WHAT NEEDS TO BE DONE >>
Every record must come back exactly as given.

[Stored records]
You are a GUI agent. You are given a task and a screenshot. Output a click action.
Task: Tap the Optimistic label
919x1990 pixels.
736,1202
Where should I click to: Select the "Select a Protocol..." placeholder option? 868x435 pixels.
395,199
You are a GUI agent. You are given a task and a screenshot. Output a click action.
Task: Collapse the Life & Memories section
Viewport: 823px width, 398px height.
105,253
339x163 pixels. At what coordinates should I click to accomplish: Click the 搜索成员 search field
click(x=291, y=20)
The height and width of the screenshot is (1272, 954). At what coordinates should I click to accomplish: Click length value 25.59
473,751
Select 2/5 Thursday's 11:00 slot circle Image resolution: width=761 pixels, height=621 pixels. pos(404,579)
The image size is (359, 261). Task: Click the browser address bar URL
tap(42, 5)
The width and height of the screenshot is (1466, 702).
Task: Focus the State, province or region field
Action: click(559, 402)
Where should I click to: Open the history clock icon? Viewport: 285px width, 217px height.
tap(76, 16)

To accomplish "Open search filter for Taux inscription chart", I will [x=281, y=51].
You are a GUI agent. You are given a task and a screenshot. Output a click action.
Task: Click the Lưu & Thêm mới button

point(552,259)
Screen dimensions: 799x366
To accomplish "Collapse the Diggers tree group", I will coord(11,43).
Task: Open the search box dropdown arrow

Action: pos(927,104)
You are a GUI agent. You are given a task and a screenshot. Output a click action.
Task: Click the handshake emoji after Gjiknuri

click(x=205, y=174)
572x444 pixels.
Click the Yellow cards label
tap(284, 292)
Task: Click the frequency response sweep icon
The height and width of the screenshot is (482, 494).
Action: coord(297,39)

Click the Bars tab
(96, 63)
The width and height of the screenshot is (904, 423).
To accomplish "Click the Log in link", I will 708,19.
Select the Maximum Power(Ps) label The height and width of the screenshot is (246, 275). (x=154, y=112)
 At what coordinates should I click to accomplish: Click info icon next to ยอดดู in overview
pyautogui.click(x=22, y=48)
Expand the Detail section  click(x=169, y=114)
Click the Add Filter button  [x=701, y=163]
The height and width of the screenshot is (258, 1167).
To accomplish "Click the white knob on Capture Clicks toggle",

WRITTEN REPLY >>
You are a GUI agent. You are given a task and a screenshot. Output a click action.
Task: Tap the Optimistic label
919x1990 pixels.
736,1202
Where should I click to: Select the "Select a Protocol..." placeholder option? 868x435 pixels.
395,199
You are a GUI agent. You are given a task and a screenshot. Output a click action.
Task: Collapse the Life & Memories section
Viewport: 823px width, 398px height.
105,253
339x163 pixels. At what coordinates should I click to accomplish: Click the 搜索成员 search field
click(x=291, y=20)
The height and width of the screenshot is (1272, 954). At what coordinates should I click to accomplish: Click length value 25.59
473,751
Select 2/5 Thursday's 11:00 slot circle Image resolution: width=761 pixels, height=621 pixels. pos(404,579)
The image size is (359, 261). Task: Click the browser address bar URL
tap(42, 5)
The width and height of the screenshot is (1466, 702).
Task: Focus the State, province or region field
Action: click(559, 402)
Where should I click to: Open the history clock icon? Viewport: 285px width, 217px height.
tap(76, 16)

To accomplish "Open search filter for Taux inscription chart", I will [x=281, y=51].
You are a GUI agent. You are given a task and a screenshot. Output a click action.
Task: Click the Lưu & Thêm mới button

point(552,259)
Screen dimensions: 799x366
To accomplish "Collapse the Diggers tree group", I will coord(11,43).
Task: Open the search box dropdown arrow

Action: pos(927,104)
You are a GUI agent. You are given a task and a screenshot. Output a click action.
Task: Click the handshake emoji after Gjiknuri

click(x=205, y=174)
572x444 pixels.
Click the Yellow cards label
tap(284, 292)
Task: Click the frequency response sweep icon
The height and width of the screenshot is (482, 494).
Action: coord(297,39)

Click the Bars tab
(96, 63)
The width and height of the screenshot is (904, 423).
To accomplish "Click the Log in link", I will 708,19.
Select the Maximum Power(Ps) label The height and width of the screenshot is (246, 275). (x=154, y=112)
 At what coordinates should I click to accomplish: Click info icon next to ยอดดู in overview
pyautogui.click(x=22, y=48)
Expand the Detail section  click(x=169, y=114)
Click the Add Filter button  [x=701, y=163]
The height and width of the screenshot is (258, 1167).
To accomplish "Click the white knob on Capture Clicks toggle",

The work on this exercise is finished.